----- Source material

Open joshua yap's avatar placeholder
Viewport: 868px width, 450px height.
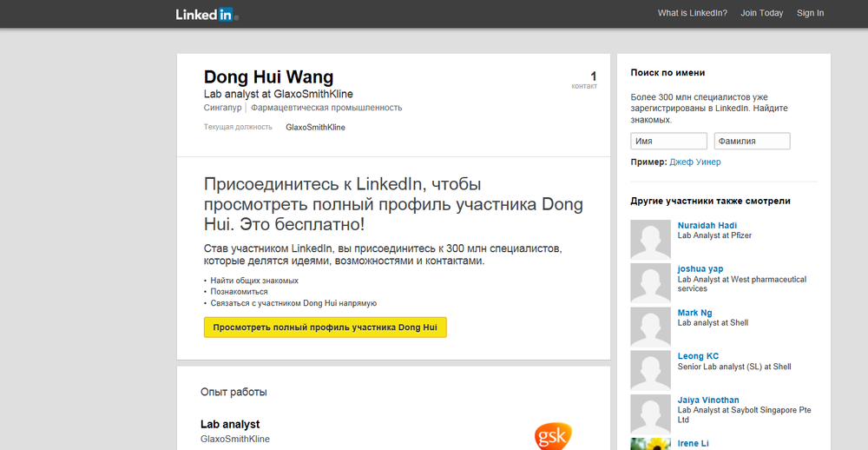point(651,283)
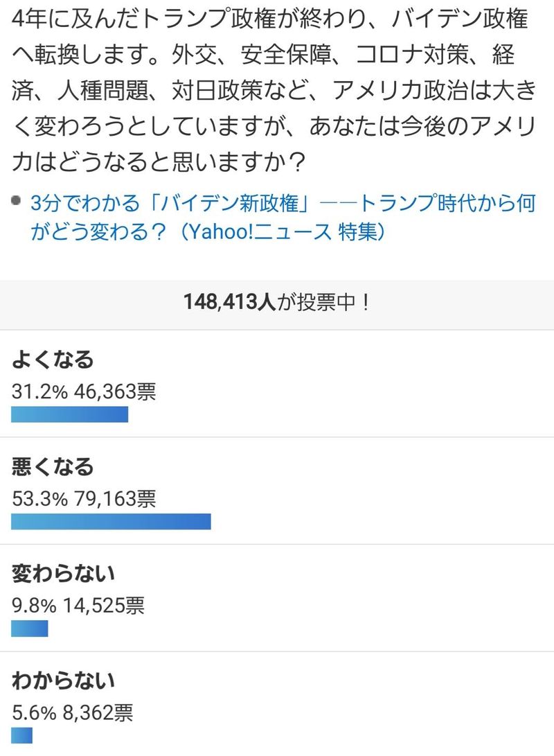This screenshot has height=756, width=554.
Task: Click the 14,525票 vote count
Action: coord(104,606)
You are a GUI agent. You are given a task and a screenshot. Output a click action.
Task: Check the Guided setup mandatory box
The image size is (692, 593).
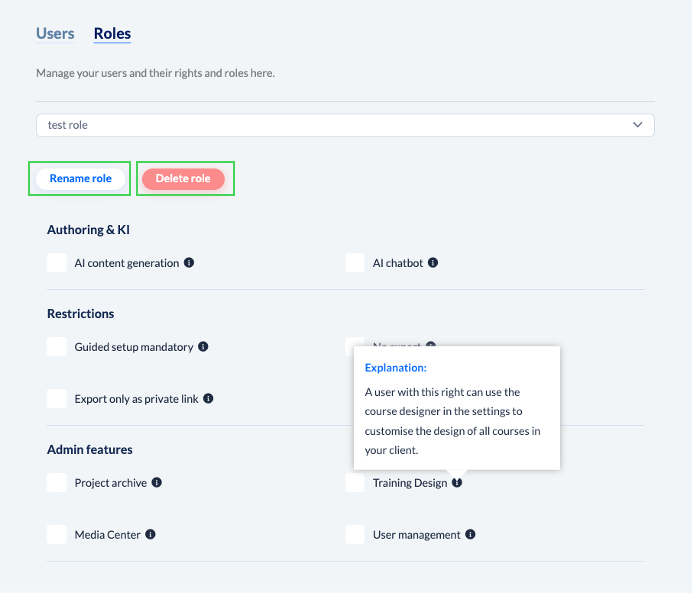pos(57,347)
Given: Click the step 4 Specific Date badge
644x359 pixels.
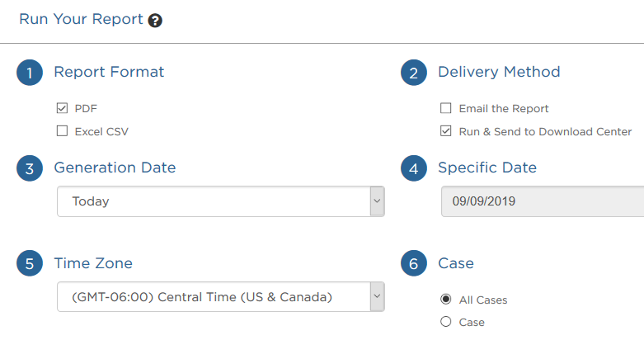Looking at the screenshot, I should coord(414,168).
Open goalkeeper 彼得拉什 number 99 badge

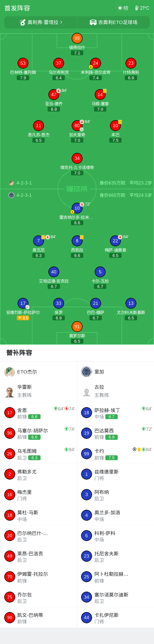pyautogui.click(x=77, y=38)
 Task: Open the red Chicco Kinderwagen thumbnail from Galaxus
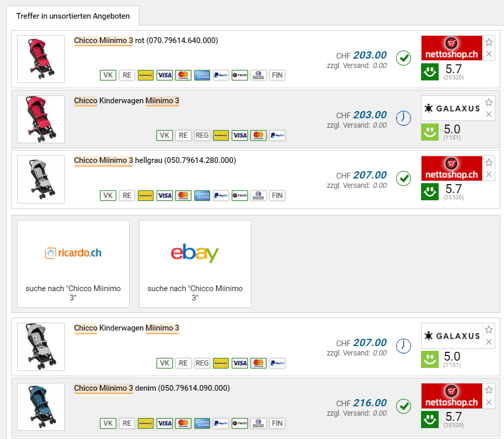(x=41, y=119)
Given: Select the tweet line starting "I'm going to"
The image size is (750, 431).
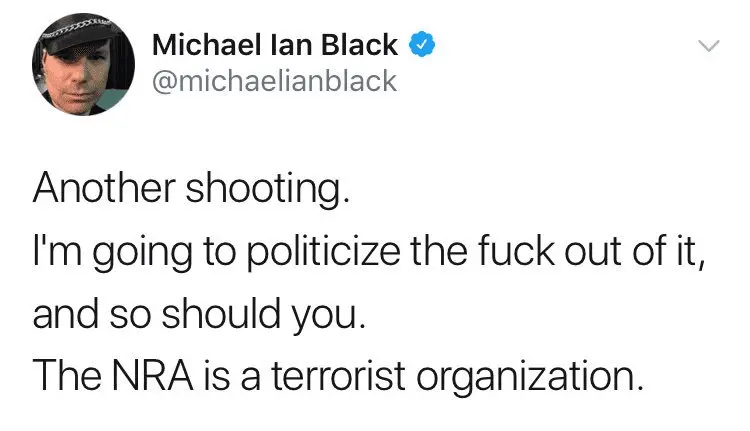Looking at the screenshot, I should coord(369,252).
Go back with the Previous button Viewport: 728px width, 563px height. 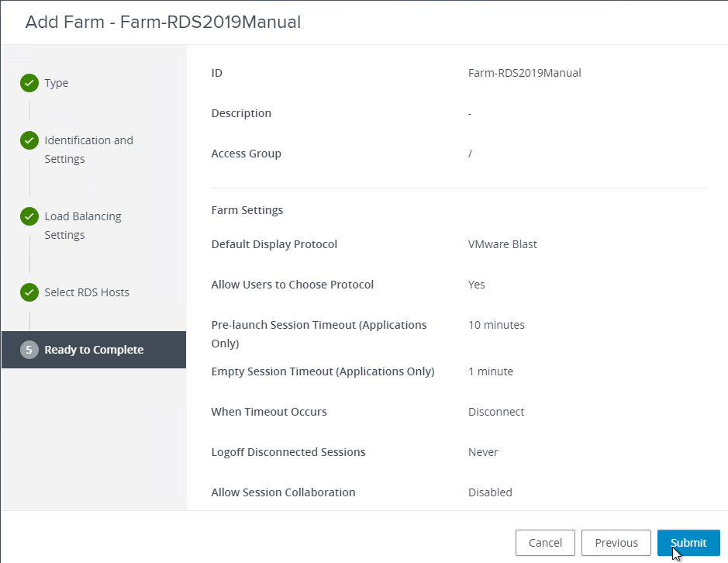click(616, 543)
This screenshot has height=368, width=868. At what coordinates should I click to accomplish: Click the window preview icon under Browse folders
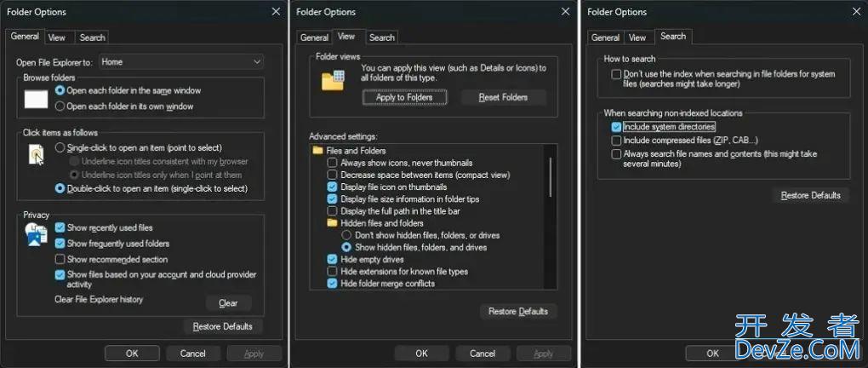click(36, 99)
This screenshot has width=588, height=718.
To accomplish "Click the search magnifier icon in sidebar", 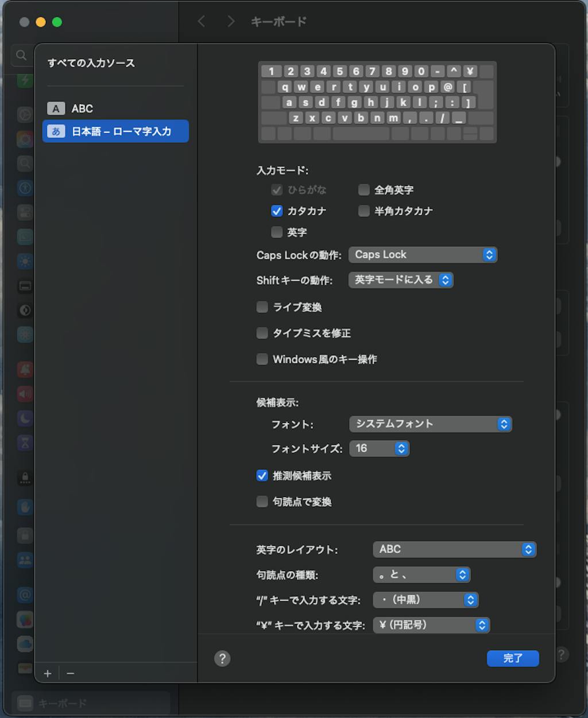I will 21,55.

----------

What you have to do →
Instructions for the copy: start at the first entry, stop after the line containing "You are a GUI", keep every line exact, and drop the pictures.

Exercise result →
Open joshua yap's avatar placeholder
Viewport: 868px width, 450px height.
point(651,283)
This screenshot has height=756, width=554.
Task: Click the 14,525票 vote count
Action: coord(104,606)
You are a GUI agent. You are given a task and a screenshot. Output a click action.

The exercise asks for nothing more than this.